Some members of the audience were drawn by the opportunity to see Kissin in person. Others were drawn by the program, which featured a number of works not usually part of his repertoire: sonatas and rhapsodies by Alexander Abramovich Krein, Mikhail Milner and Alexander Moiseveich Veprik, Russian Jewish composers of the interwar years whose compositions are known only to the cognoscenti. And still others came out that chilly wintry night warmed by the prospect of seeing and hearing one of the world’s leading musicians not play, but speak -- and in Yiddish, no less.

Whatever their varied motivations, everyone in the hall was mindful that the evening’s performance was an occasion or, as one of my fellow seatmates put it succinctly, a “moment.” After all, it’s not often that Chopin gives way to Milner.

The opportunity to hear a musician’s voice is rarer still.

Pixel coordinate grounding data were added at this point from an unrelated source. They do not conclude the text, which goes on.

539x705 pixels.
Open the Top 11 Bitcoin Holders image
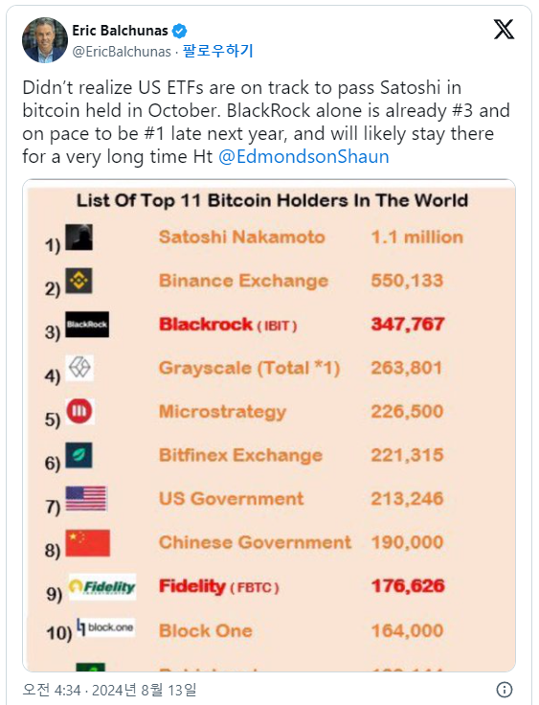click(x=269, y=425)
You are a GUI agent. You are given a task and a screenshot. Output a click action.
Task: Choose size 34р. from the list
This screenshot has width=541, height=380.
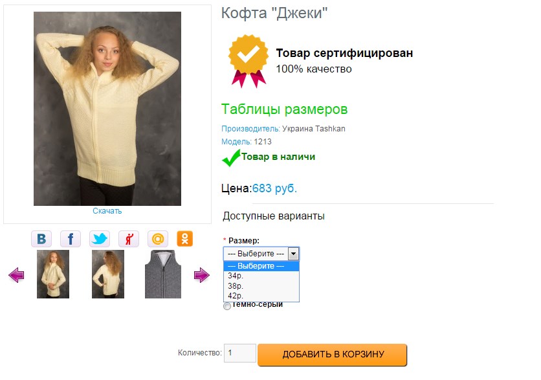click(235, 276)
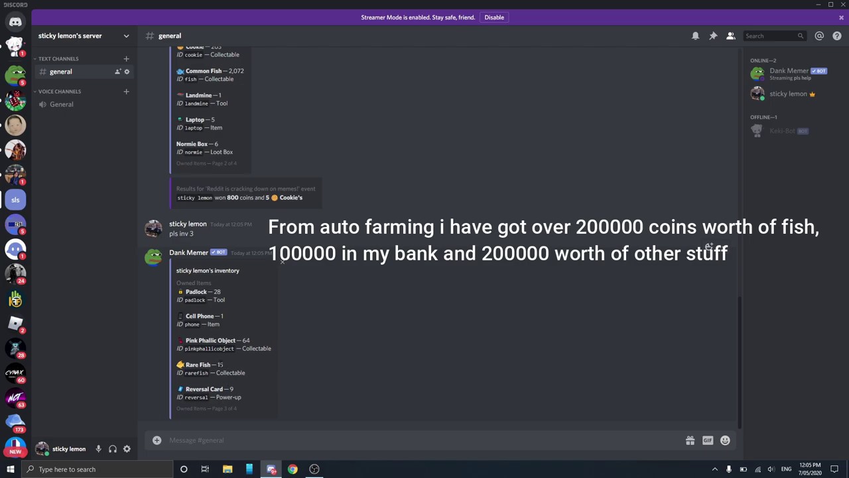Viewport: 849px width, 478px height.
Task: Open the gift Nitro icon
Action: pos(690,440)
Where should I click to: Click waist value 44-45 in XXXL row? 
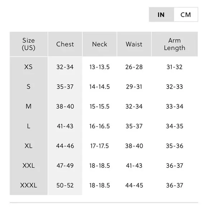point(134,185)
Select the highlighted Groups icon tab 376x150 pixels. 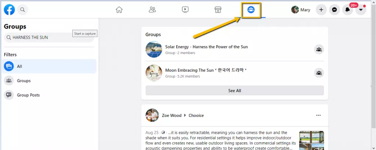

Most of the time we get to hear them say a few words when announcing the name of the encore they’re just about to play, but then, typically, the sound of their voice is drowned out by rumbles of appreciation from the audience. As for a soloist of any caliber, let alone one of Kissin’s stature, to get up from the piano, stand all alone and unencumbered, at center stage, and recite the poetry of Bialik, Peretz and Glatstein, what can I say? You had to be there!

Applying his textured, powerful and colorful pianism to Yiddish, Kissin made the language dance. He animated its words, sending them forth into the vast reaches of the auditorium. Even if you didn’t know Yiddish, or had only a passing and highly sentimentalized understanding of it, you couldn’t help be moved by the ways in which Kissin brought out its tensile strength, drollery and clear-eyed view of the human condition.

A celebration of sound as well as an homage to Jewish culture, the concert was produced by the Kennedy Center and Pro Musica Hebraica in yet another of its smartly and imaginatively conceived programs. It reminds us that music is as likely to be found in the cadences of Yiddish as in those of the classical tradition.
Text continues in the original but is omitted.